期刊名称:Proceedings of the National Academy of Sciences
印刷版ISSN:0027-8424
电子版ISSN:1091-6490
出版年度:1980
卷号:77
期号:9
页码:5197-5200
DOI:10.1073/pnas.77.9.5197
语种:English
出版社:The National Academy of Sciences of the United States of America
摘要:Antibodies specific for the amino- and carboxy-terminal portions of simian virus 40 large tumor (T) antigen were obtained by immunization of rabbits with synthetic peptides corresponding to these regions. The amino-terminal synthetic peptide has the sequence Ac-Met-Asp-Lys-Val-Leu-Asn-Arg-(Tyr). The tyrosine residue was introduced in order to couple the peptide to bovine serum albumin with bis-diazotized benzidine. The carboxy-terminal peptide has the sequence Lys-Pro-Pro-Thr-Pro-Pro-Pro-Glu-Pro-Glu-Thr. It was coupled to bovine serum albumin with glutaraldehyde. The antisera against both peptides reacted with large T antigen. The specificity of the immune reaction was demonstrated by inhibition experiments using excess synthetic peptides.

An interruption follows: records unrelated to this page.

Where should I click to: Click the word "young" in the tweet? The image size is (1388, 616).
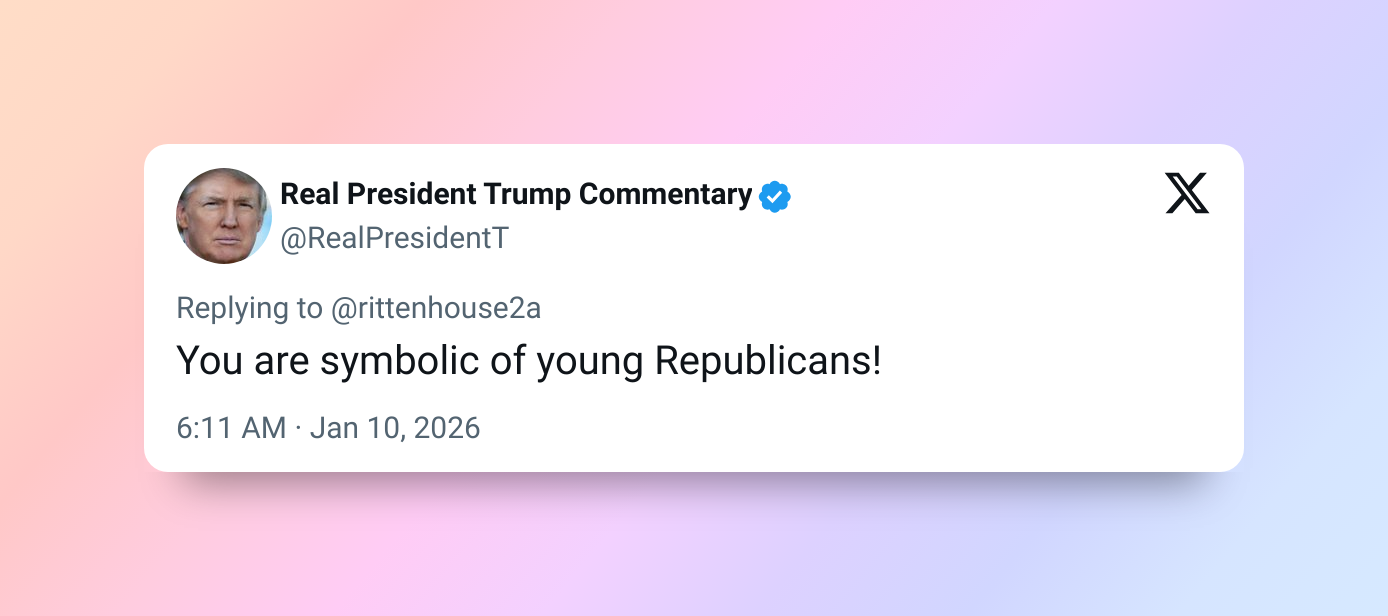coord(590,361)
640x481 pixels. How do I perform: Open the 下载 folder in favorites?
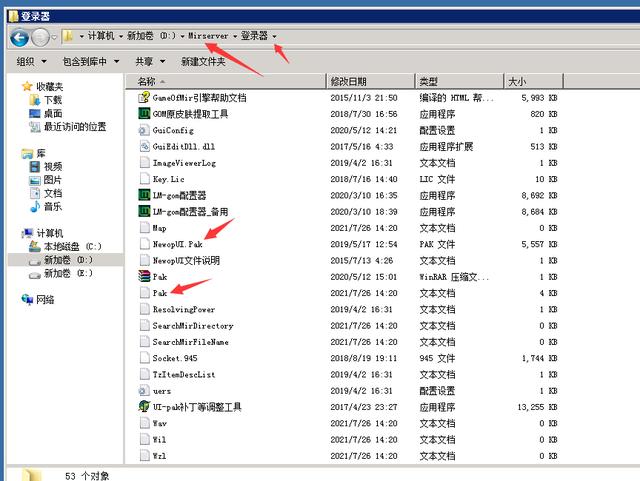(52, 100)
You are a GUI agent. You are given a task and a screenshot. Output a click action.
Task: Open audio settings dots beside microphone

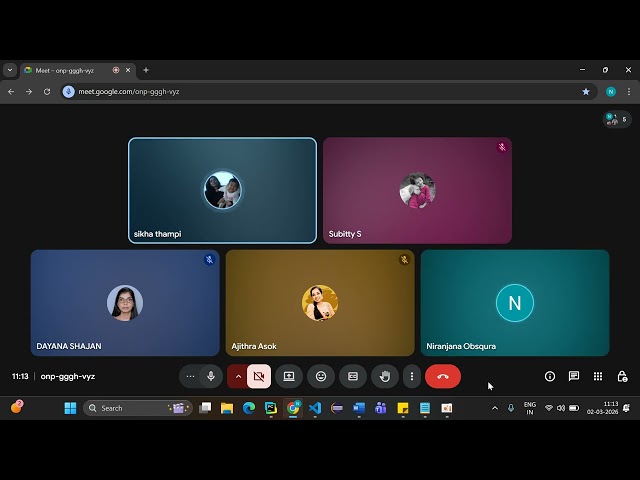tap(190, 376)
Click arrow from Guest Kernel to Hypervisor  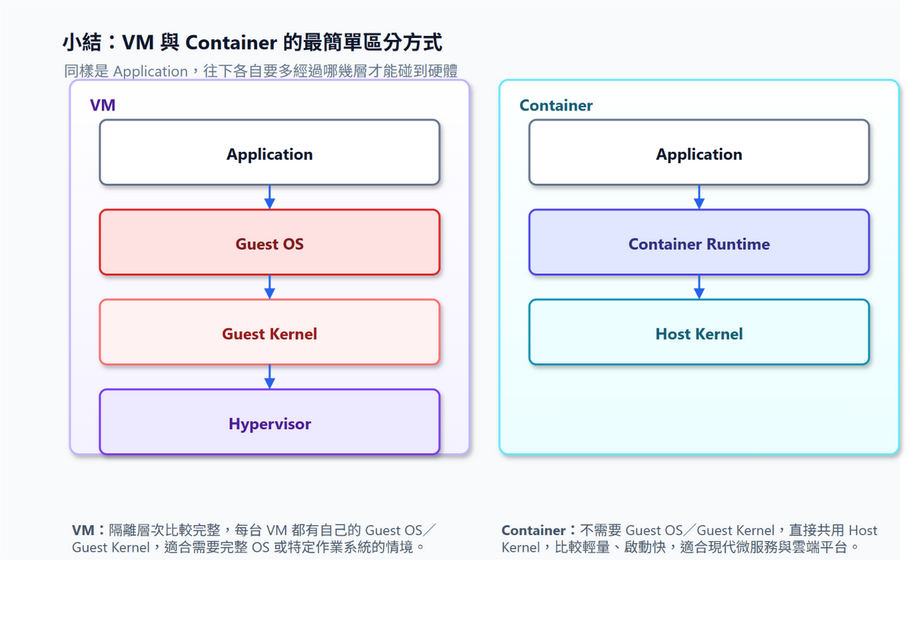point(270,377)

Furthermore, fragments of T antigen encoded by the nondefective adenovirus 2-simian virus 40 hybrid viruses Ad2+ND2 and Ad2+ND4, which contain the carboxy terminus and lack the amino terminus of large T antigen, were precipitated only with antiserum to the carboxy-terminal peptide. Small T antigen was not precipitated with either serum, suggesting that the amino terminus of small T antigen has a conformation different from that of large T antigen or that it is sterically hindered by a host protein. The procedures used here are of general importance for identification and characterization of gene product.